Tyler: And how did things change from then for you? Different mindset? Confidence or lack thereof?

Kyle: I think right after that point I just meditated on the day. My confidence did seem to go up from there. I really started to think about how similar Med School was to Engineering (Kyle’s previous pursuits) in terms of work and sacrifice and I sort of realized, “Wait, I could do that before, I can do this too.”

Tyler: So, for you, it seems like your moment maybe came a bit sooner along your medical journey compared to others. Did that have any impact on yourself or your friends, now that you might have been in two different headspaces?

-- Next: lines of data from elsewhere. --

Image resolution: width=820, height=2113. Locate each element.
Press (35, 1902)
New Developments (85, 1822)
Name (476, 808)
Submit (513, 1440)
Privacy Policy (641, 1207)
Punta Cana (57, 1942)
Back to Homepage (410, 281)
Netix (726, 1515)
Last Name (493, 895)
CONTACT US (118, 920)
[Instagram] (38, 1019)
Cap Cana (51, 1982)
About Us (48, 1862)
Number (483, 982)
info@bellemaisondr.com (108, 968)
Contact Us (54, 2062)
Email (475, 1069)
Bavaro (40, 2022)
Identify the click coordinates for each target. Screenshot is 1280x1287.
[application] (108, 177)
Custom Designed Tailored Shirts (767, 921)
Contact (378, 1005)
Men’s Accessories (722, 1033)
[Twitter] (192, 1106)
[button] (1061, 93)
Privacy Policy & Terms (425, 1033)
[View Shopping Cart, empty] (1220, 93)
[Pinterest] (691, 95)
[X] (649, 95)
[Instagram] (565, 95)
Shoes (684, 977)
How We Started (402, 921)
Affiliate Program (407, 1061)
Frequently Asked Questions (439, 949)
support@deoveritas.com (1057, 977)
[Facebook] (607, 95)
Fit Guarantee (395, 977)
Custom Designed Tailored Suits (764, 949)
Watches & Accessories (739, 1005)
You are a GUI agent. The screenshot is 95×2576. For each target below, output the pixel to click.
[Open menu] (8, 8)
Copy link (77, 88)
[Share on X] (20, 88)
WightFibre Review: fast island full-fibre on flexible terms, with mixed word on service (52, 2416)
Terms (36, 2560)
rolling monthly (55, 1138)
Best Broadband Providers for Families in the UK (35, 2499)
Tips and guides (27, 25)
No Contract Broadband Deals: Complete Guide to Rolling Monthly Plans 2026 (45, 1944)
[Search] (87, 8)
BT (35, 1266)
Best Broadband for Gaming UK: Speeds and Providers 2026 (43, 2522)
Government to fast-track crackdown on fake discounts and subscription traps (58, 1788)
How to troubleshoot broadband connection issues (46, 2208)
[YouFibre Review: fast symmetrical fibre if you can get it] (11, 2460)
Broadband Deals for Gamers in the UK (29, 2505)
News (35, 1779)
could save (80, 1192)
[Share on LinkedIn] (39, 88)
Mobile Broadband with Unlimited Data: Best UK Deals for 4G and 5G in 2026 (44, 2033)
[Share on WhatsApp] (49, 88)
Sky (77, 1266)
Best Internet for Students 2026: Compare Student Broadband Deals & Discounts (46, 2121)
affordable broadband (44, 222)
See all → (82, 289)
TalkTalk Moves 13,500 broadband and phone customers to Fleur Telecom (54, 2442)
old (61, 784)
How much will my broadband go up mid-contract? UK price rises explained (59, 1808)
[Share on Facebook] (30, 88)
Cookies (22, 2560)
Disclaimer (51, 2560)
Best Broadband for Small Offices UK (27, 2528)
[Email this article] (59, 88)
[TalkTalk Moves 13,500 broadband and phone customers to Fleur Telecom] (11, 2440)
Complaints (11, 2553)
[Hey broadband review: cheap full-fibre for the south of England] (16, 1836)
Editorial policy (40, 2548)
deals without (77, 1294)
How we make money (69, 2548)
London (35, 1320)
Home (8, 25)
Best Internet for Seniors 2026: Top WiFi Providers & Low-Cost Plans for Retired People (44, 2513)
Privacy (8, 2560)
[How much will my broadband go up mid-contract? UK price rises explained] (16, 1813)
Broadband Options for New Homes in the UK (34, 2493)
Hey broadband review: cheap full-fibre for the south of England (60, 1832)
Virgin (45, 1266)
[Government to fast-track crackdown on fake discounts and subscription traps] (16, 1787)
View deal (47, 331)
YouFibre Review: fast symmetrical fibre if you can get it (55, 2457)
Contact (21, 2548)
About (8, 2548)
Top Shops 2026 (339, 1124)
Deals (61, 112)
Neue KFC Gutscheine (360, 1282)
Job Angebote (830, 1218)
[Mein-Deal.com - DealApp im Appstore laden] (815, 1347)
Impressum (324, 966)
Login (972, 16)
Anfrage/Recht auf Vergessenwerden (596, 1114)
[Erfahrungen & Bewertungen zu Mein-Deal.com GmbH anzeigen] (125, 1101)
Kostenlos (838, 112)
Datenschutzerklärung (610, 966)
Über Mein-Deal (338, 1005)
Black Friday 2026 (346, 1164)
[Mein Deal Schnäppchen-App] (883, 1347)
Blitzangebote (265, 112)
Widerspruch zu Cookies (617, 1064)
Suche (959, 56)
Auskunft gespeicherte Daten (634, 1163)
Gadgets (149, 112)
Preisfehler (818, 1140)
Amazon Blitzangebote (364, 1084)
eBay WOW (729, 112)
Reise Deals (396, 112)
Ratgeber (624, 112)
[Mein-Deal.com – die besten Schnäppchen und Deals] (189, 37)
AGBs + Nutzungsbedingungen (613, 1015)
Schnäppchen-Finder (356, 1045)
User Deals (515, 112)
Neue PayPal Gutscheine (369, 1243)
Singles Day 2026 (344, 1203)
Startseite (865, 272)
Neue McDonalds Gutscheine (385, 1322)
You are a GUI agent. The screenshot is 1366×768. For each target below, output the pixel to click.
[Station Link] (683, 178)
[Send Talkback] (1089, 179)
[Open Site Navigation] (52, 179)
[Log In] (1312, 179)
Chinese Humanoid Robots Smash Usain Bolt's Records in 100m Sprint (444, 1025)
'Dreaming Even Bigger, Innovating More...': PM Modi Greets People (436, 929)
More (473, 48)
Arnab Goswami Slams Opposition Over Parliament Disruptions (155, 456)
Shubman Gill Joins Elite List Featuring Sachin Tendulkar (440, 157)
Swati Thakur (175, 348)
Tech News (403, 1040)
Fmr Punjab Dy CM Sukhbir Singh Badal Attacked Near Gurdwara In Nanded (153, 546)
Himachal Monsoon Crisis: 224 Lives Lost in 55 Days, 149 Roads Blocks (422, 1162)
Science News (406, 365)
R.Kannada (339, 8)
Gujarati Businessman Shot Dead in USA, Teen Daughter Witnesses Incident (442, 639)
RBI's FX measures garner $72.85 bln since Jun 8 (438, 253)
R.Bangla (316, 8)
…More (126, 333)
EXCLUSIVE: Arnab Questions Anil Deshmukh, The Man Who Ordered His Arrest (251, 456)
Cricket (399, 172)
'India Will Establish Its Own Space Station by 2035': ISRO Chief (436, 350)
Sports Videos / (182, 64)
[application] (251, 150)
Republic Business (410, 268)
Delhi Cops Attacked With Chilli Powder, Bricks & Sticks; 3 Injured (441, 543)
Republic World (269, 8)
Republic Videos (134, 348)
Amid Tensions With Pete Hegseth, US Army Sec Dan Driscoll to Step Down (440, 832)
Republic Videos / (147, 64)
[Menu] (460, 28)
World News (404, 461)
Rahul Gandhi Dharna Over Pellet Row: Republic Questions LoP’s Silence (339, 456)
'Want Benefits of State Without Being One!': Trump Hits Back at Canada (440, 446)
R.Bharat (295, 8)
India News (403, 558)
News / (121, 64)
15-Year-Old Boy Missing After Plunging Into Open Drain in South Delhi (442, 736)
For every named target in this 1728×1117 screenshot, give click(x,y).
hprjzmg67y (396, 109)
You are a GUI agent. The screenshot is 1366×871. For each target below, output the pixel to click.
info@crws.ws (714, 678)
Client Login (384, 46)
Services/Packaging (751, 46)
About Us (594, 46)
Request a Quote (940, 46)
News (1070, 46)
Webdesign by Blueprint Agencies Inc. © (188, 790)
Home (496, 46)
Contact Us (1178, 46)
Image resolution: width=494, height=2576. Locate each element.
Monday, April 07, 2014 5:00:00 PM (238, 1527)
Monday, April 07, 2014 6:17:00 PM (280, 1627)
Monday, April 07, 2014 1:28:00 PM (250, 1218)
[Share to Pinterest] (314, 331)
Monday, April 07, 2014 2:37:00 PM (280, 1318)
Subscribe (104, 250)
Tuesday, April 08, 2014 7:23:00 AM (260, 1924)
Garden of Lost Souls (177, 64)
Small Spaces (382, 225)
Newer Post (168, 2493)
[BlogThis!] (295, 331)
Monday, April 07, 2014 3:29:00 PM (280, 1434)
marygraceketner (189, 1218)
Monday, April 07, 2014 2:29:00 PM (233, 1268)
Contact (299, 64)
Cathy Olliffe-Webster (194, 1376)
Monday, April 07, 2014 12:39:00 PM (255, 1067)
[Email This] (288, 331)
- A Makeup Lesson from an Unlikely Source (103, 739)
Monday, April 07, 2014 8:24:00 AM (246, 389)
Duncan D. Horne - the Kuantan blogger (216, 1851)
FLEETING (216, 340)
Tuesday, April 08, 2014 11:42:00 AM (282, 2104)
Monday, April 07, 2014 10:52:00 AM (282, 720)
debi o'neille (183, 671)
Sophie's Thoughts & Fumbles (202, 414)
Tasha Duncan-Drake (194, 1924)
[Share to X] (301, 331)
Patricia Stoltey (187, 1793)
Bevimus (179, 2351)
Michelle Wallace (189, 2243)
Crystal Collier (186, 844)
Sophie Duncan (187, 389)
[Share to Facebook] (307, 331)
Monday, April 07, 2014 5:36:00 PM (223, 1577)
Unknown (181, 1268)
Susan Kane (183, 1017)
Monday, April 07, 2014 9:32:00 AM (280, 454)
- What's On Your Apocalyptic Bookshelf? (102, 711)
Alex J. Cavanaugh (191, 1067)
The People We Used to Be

Kyle: I think there were a lot of people just like me at UGA (Kyle participated in our Athens regional campus program his first two years). But there were many who got past imposter syndrome even earlier than I. You know, some people came in with PhDs, so this was nothing for them. But of course, many still questioned whether they deserved to be there. When our class was hit with gloomy times, I along with others felt ok with that mindset we had found. Which meant we could be there for friends and fellow students the same way they were always there for us. It was like I had put my mask on first and others were trying to grab theirs, but I had enough energy now to help reach with them. And I know some people may be worried about being able to expend whatever energy they have left solving other problems, which I totally get. But I feel that when you give to others and pour in their cups, God refills yours in doing so. Just something special about it all.

Tyler: Absolutely love that. And it kind of hits at the core of being in medicine, right? Part of how we stay energized is by actively using our energy on others to solve their problems. Seeing those problems go away propels us to keep going. Alright, what advice do you have for our imposter syndrome patients out there?

Advice for Working Through Imposter Syndrome:

Kyle: Everyone has imposter syndrome. No one’s looking at you differently, the same way no one is alone. Sometimes you’re too busy trying to put together the puzzle pieces of life to notice the person next to you has the missing piece. Reach out to your cohort and others and be vulnerable together. Lean on each other and grow forwards together.

@kyleulversoy


This post meant something different to me. You could probably gather that from it being a little longer than my usual ones. If I could really have it my way, I would’ve had these guys talk for another hour each. They’ve all gone through so much to land where they are, infinite spouts of wisdom. I bet you are too, even if you don’t believe it. I think if you could take away anything from what these wonderful people said, it’s this: you are not alone. We only feel alone when we keep our worries to ourselves. Open up to those around you who without a doubt share those same feelings, and support each other through them. Turn your imposter syndrome into something beautiful. Thank you so much Liana, Rushay, Candicee, Bharat, Saloni, and Kyle for sharing your stories and counsel. You all are such loving people who will become the most incredible physicians. For you all reading, what was your moment? What ended your imposter syndrome? If you’re still going through those struggles, what are your biggest worries? Whatever they are, I want you to share them with one other person today, because the only way we end imposter syndrome is by doing it together.